- _SOURCE DOCUMENT_
-=-=-=-=-
Hello,
I sincerely hope I'm not annoying somebody with this question which may be
considered a bit off-topic. However, it's concerned with a problem which
is a major stumbling-block to me in my sysadmin-chores. I've spent several
hours searching the net for information, so I'll give this a shot. If
somebody has a suggestion for a better list for this question I'll be
grateful.
I'm writing a loadable kernel module which installs a syscall into the
sysent[]. I've guessed (with the aid of some source which does stuff of
this kind) the interface to be such that I can say
rc = syscall(int syscall_number, int arg);
in userland. In the kernel this is matched by
int my_modules_syscall(struct proc *p, void *v, int *i);
In this case, the returned valued sets errno, p is a pointer to my process
and I should set *i to what I want my syscall to return. I can get arg by
saying
local_arg = *(int *)v;
So far, so good.
-=-=-=-=-
- _DATASET SECTION_
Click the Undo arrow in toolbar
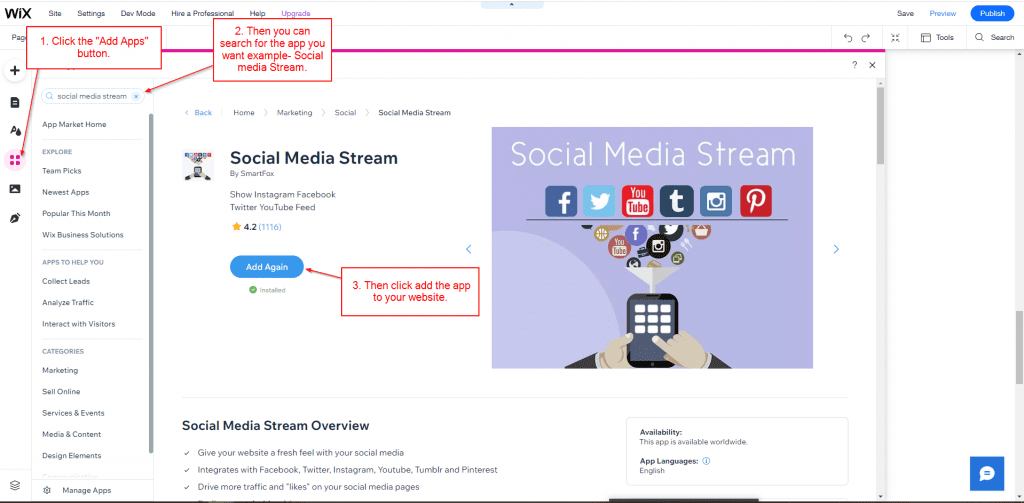Viewport: 1024px width, 503px height. coord(848,38)
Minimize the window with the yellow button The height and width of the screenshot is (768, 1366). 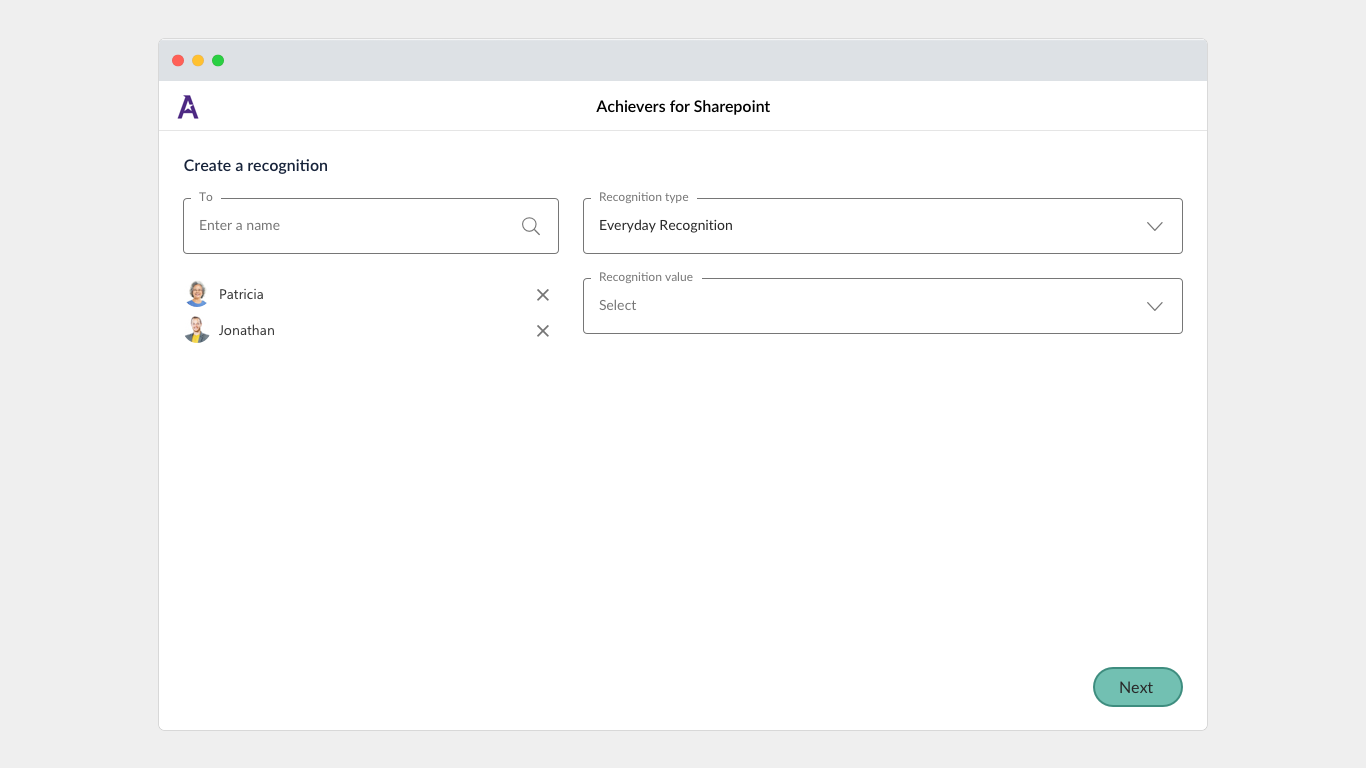[198, 61]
-=-=-=-=-
Extend the post about installing a syscall from a loadable kernel module, picking up right after "So far, so good."

- _ANSWER TO THIS PROBLEM_
The problem is that I'm trying to pass a second argument to syscall (to
the kernel) but I can't seem to make it work, and I feel that I lack
documentation. I can't find any documentation about the syscall() in the
man-page. It says syscall() is dated and an alternative interface is
documented in chmod(2). Looking in chmod(2) I don't see any alternative
interface documented. None of the two obvious generalisations of the
successful formula for the one-parameter case seems to work, although I
may be mistaken there.
Does somebody have a clue?
Thanks for your time.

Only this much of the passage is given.